**Problems to work on**
A. In the text on Tesla's insurance, what average savings on auto insurance did the InsureMyTesla program promise?
B. From the text on Tesla's insurance, reproduce the passage that opens with the words containing "In May, Pivot’s" and closes with "some fine print.".
C. Decide whether each statement agrees with the text on Tesla's insurance, giving yes or no and quoting the words that settle it: (i) Liberty Mutual served as Tesla's go-to insurer in 2017. (ii) Progressive is the largest auto insurer in the U.S. (iii) Musk announced a Tesla insurance product in 2019.

**Text segment**
********************
In May, Pivot’s podcast, “Bonus Episode: Elon Pauses Twitter Bid”, was brought to listeners by Progressive. The advertisement was as follows: “This episode is brought to you by Progressive. Are you thinking more about how to tighten up your budget these days? Drivers who save by switching to Progressive save over $700 on average and customers can qualify for an average of 6 discounts when they sign up. A little off your rate each month goes a long way. Get a quote today at progressive.com.” Then there was some fine print.
The “special emergency episode” covered the news that Elon Musk’s $43 million Twitter deal was temporarily paused due to Twitter bots. This is all so amusing as the world’s richest person is directly competing with Progressive, the third-largest auto insurer in the U.S., by way of Tesla Insurance Holdings, the ultimate use case for embedded insurance – two words that should not be taken literally.
As a refresher, in 2017, Liberty Mutual was Tesla’s go-to insurer with a program dubbed InsureMyTesla, a “tailor-made insurance plan underwritten by Liberty Mutual” that promised an average savings of $509 on auto insurance. Liberty Mutual, which is known for its partnerships with Subaru and Volvo, has dealt with vehicle manufacturers before, but it lacked the experience needed to manage the risk connected with Tesla. Long story short, and in 2019, Musk announced that he will create a Tesla insurance product that will be “much more compelling than anything else out there.”
He didn’t lie.
********************
**Extracted data**
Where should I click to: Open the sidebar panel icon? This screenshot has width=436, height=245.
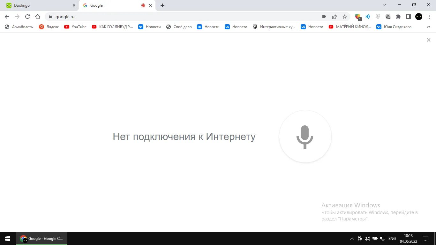click(x=409, y=17)
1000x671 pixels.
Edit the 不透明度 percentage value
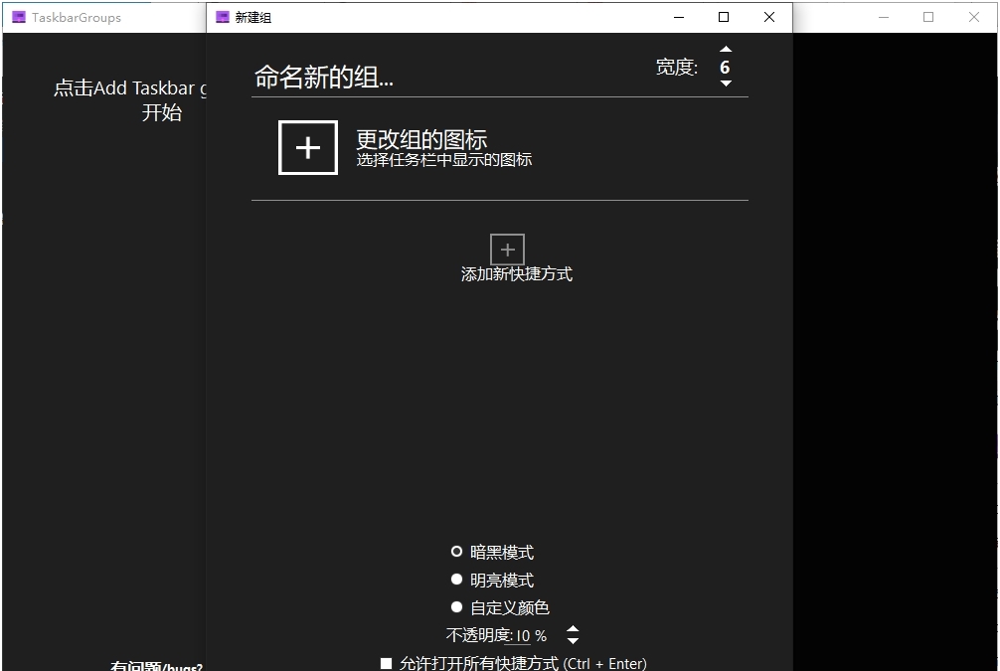click(x=521, y=634)
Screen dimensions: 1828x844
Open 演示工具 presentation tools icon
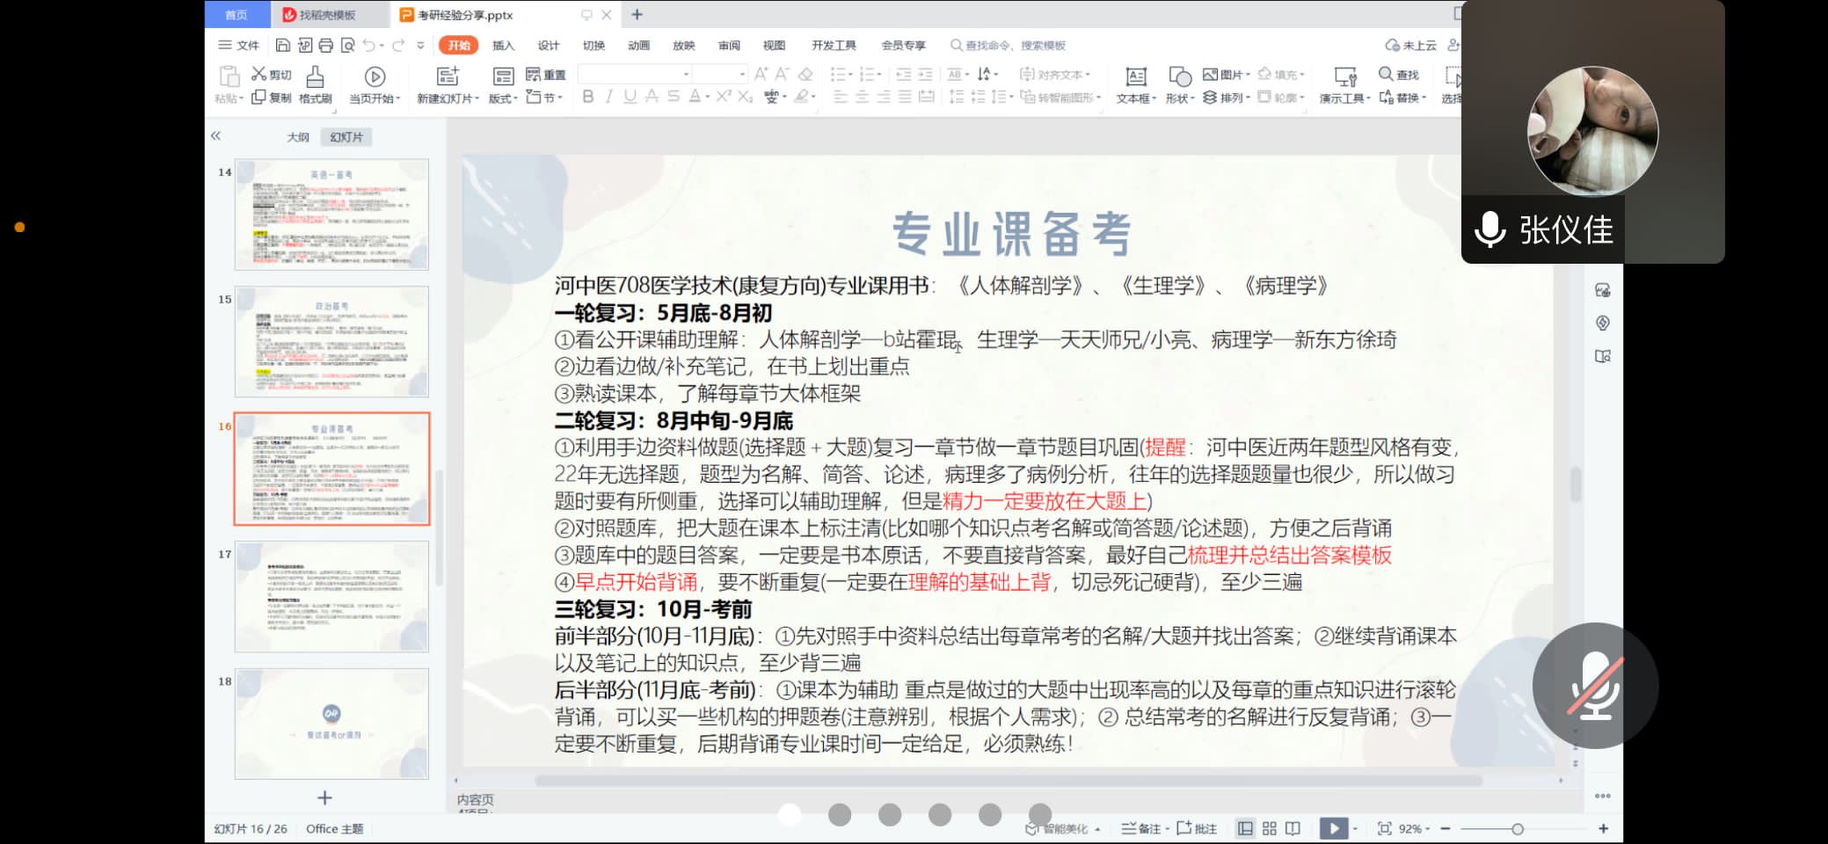click(1344, 76)
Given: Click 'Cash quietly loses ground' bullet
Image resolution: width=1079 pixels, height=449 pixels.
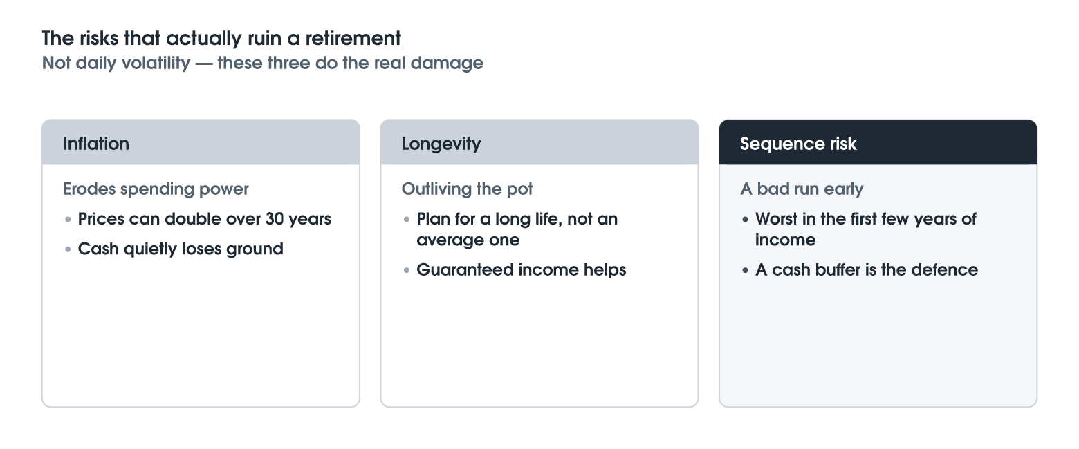Looking at the screenshot, I should (x=181, y=249).
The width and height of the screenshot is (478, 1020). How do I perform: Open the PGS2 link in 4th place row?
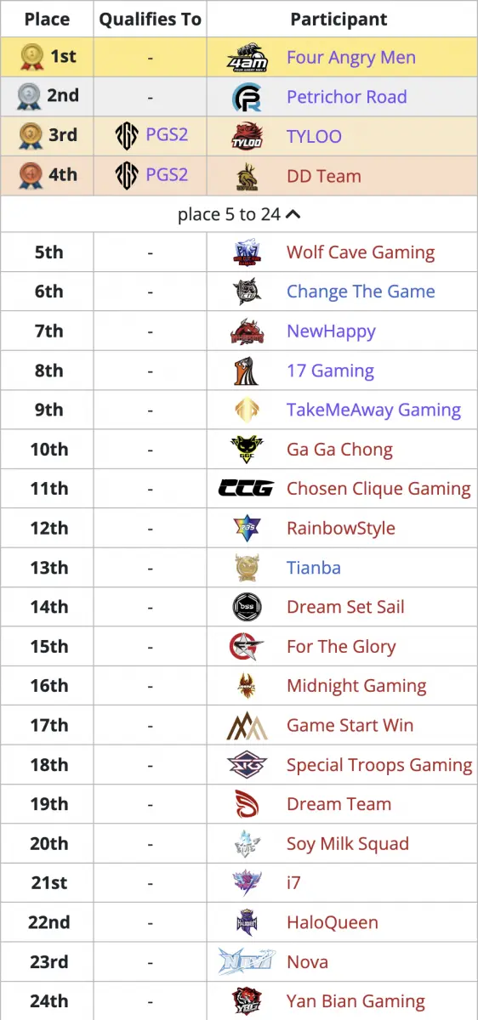[167, 176]
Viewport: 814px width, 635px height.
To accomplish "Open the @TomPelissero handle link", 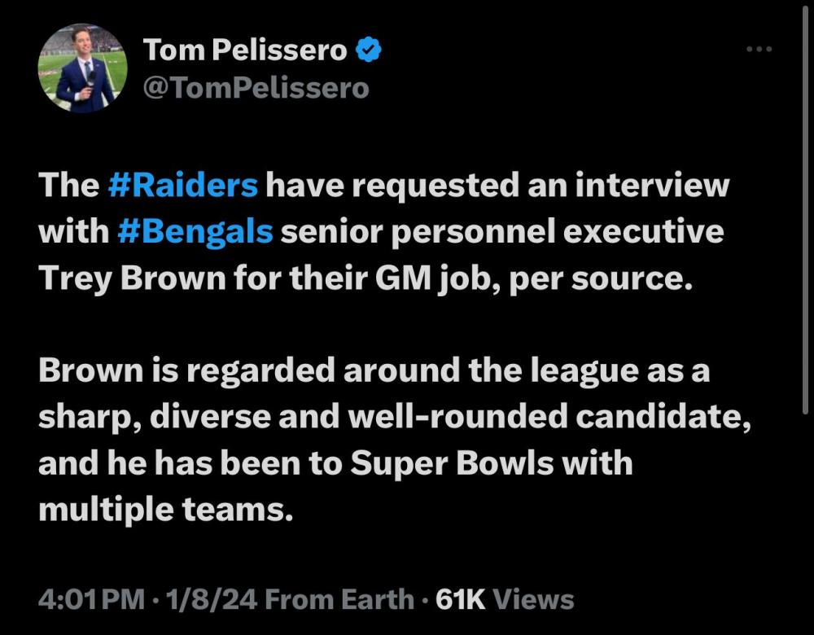I will (x=256, y=87).
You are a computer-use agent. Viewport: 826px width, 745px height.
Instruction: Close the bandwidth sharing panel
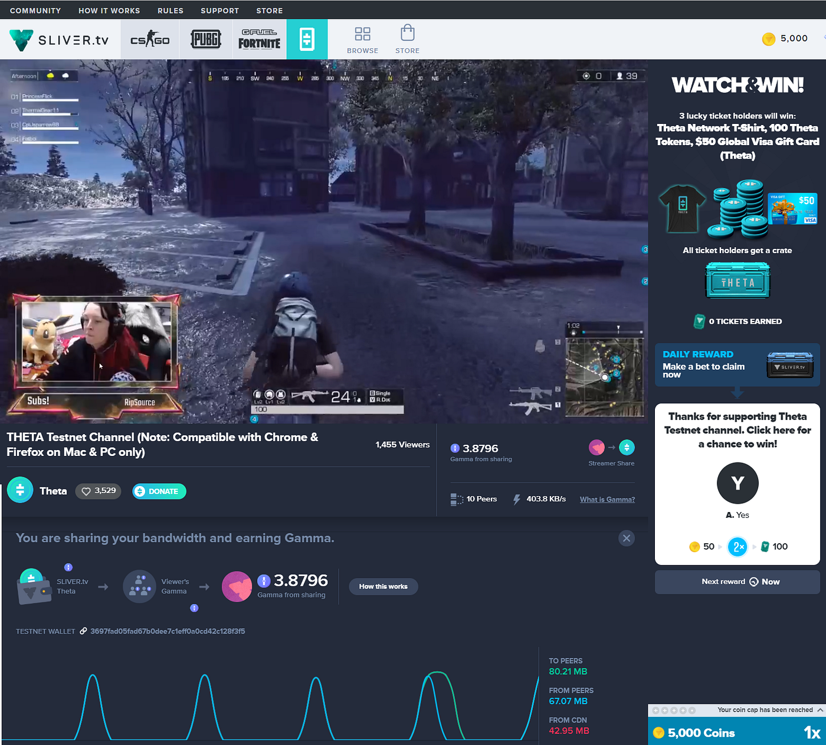[627, 538]
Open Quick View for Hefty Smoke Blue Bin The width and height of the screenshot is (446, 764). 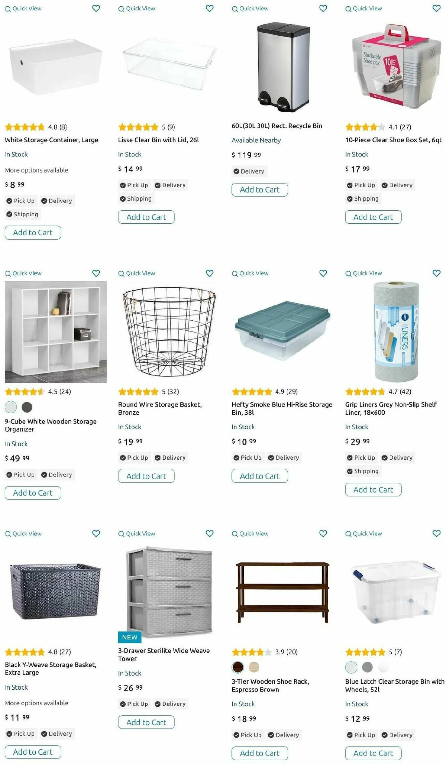(250, 273)
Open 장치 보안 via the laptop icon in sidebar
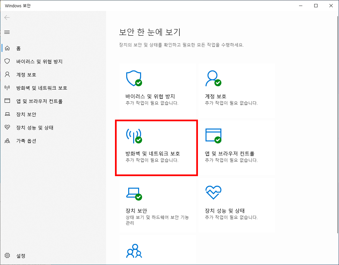 [x=7, y=114]
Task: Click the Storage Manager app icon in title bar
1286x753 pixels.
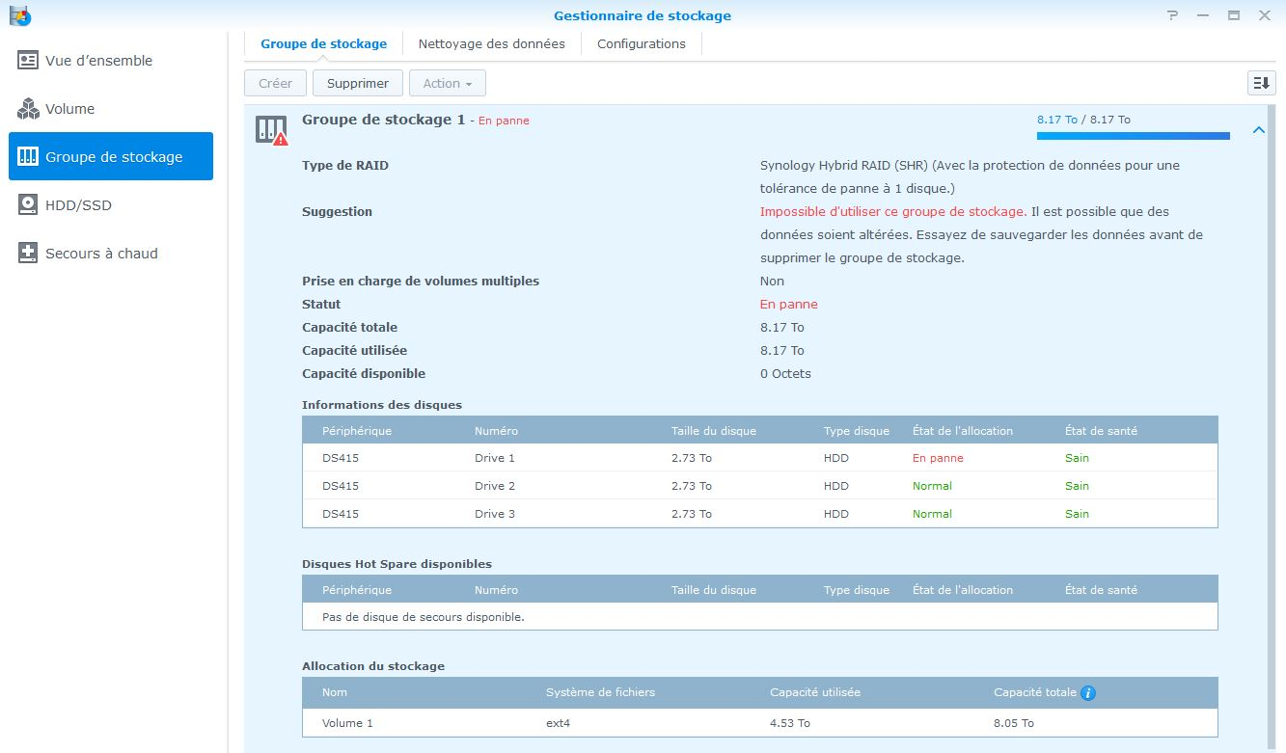Action: coord(19,15)
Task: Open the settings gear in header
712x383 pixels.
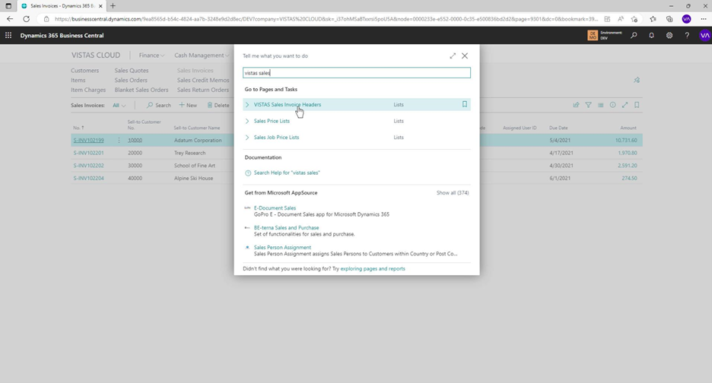Action: pos(669,35)
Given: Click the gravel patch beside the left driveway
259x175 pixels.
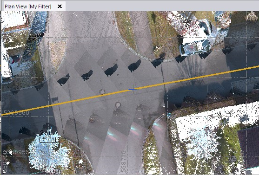Looking at the screenshot, I should 57,53.
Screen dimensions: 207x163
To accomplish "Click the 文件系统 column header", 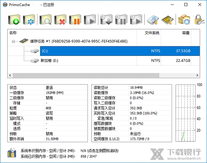I will point(152,33).
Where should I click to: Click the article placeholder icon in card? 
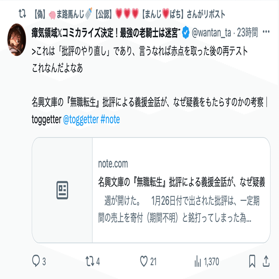[62, 190]
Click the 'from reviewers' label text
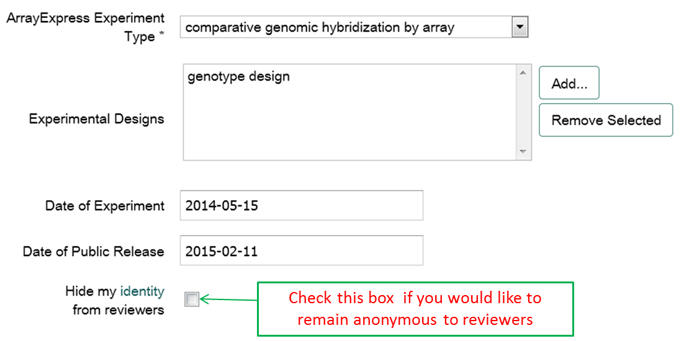The height and width of the screenshot is (341, 684). point(118,309)
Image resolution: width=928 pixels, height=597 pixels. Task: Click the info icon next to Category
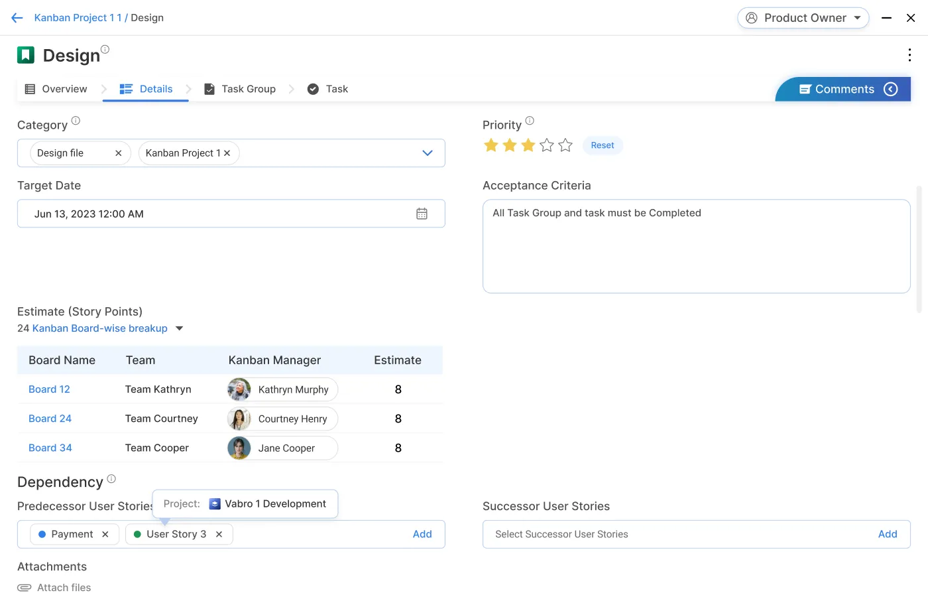click(75, 119)
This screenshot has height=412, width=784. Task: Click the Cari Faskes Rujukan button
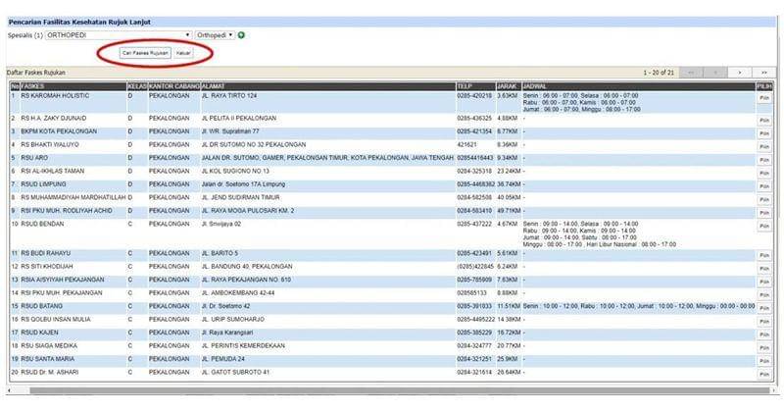[138, 52]
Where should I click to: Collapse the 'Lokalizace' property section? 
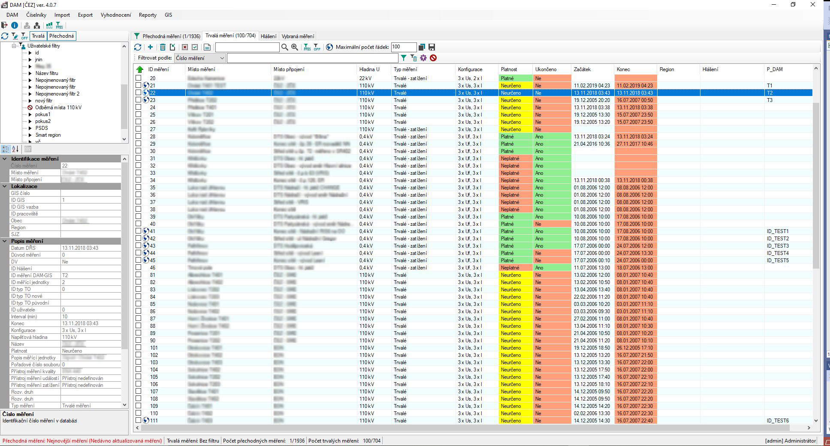click(5, 186)
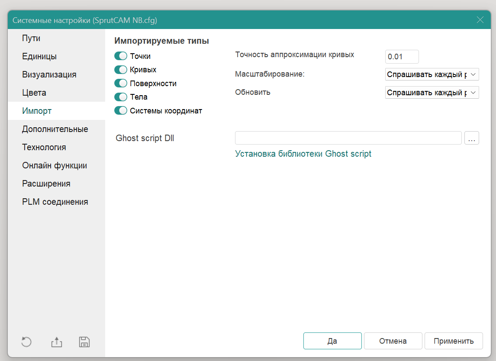
Task: Open the Визуализация settings section
Action: point(49,74)
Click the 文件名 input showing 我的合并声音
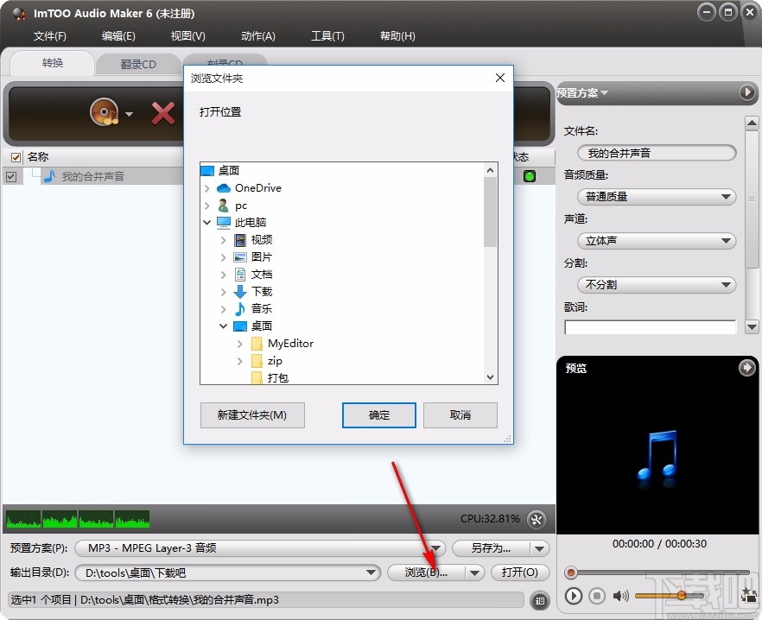 point(655,153)
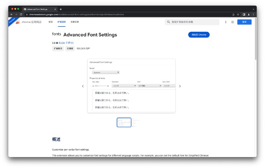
********************
**Task solutions**
A. An average savings of $509 on auto insurance.

B.
In May, Pivot’s podcast, “Bonus Episode: Elon Pauses Twitter Bid”, was brought to listeners by Progressive. The advertisement was as follows: “This episode is brought to you by Progressive. Are you thinking more about how to tighten up your budget these days? Drivers who save by switching to Progressive save over $700 on average and customers can qualify for an average of 6 discounts when they sign up. A little off your rate each month goes a long way. Get a quote today at progressive.com.” Then there was some fine print.

C.
(i) Yes: "in 2017, Liberty Mutual was Tesla’s go-to insurer"
(ii) No: "Progressive, the third-largest auto insurer in the U.S."
(iii) Yes: "in 2019, Musk announced that he will create a Tesla insurance product"